First we generate candidate samples from the normal distribution:

In [None]:
M = 10000
samples = np.random.normal(mu_proposal, sigma_proposal, M)

Calculate importance weights:

`weights = target_pdf(samples) / proposal_pdf(samples)`

which are normalized to sum to 1.

In [None]:
target_pdf = stats.gamma.pdf(samples, shape_true, scale=scale_true)
proposal_pdf = stats.norm.pdf(samples, mu_proposal, sigma_proposal)
weights = target_pdf / proposal_pdf

# Remove invalid weights (from sampling in regions where target is defined but proposal isn't)
valid_idx = (weights > 0) & np.isfinite(weights)
samples = samples[valid_idx]
weights = weights[valid_idx]

# Normalize weights to sum to 1
normalized_weights = weights / np.sum(weights)

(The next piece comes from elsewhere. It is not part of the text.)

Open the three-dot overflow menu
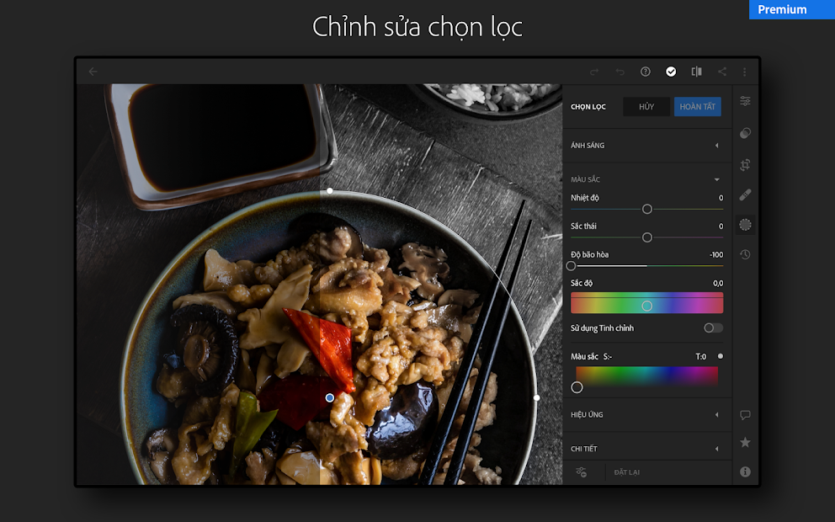The image size is (835, 522). [744, 72]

These weights are then used to magically convert the normal samples into gamma samples:

In [None]:
# Calculate importance sampling estimate of the mean
is_mean = np.sum(samples * normalized_weights)

# Calculate standard error of the estimate
is_se = np.sqrt(np.sum(((samples - is_mean) * normalized_weights)**2))

# Calculate effective sample size
ess = 1 / np.sum(normalized_weights**2)

print(f"Importance Sampling Estimate: {is_mean:.4f}")
print(f"Standard Error: {is_se:.4f}")
print(f"True Mean: {target_mean}")
print(f"Effective Sample Size: {ess:.1f} (out of {len(samples)} samples)")

In [None]:
fig, ax = plt.subplots(figsize=(8, 5))

bins = np.linspace(0, 15, 50)
hist_weights = normalized_weights * len(normalized_weights)  
ax.hist(samples, bins=bins, weights=hist_weights, alpha=0.7, 
         color='skyblue', edgecolor='black', density=True)

ax.plot(x, gamma_pdf, 'r-', lw=2, label=f'Target: Gamma({shape_true}, {scale_true})')

ax.axvline(target_mean, color='r', linestyle='--', lw=2, label=f'True Mean: {target_mean}')
ax.axvline(is_mean, color='g', linestyle='-', lw=2, label=f'IS Mean: {is_mean:.4f}')
ax.set_title('Importance Sampling Results')
ax.set_xlabel('x')
ax.set_ylabel('Density')
ax.legend()

### Multi-path Enhancement

The basic Pathfinder algorithm described above is called "Single-path Pathfinder." To improve the quality of approximation, especially for complex posteriors, we can run multiple independent paths and combine their results.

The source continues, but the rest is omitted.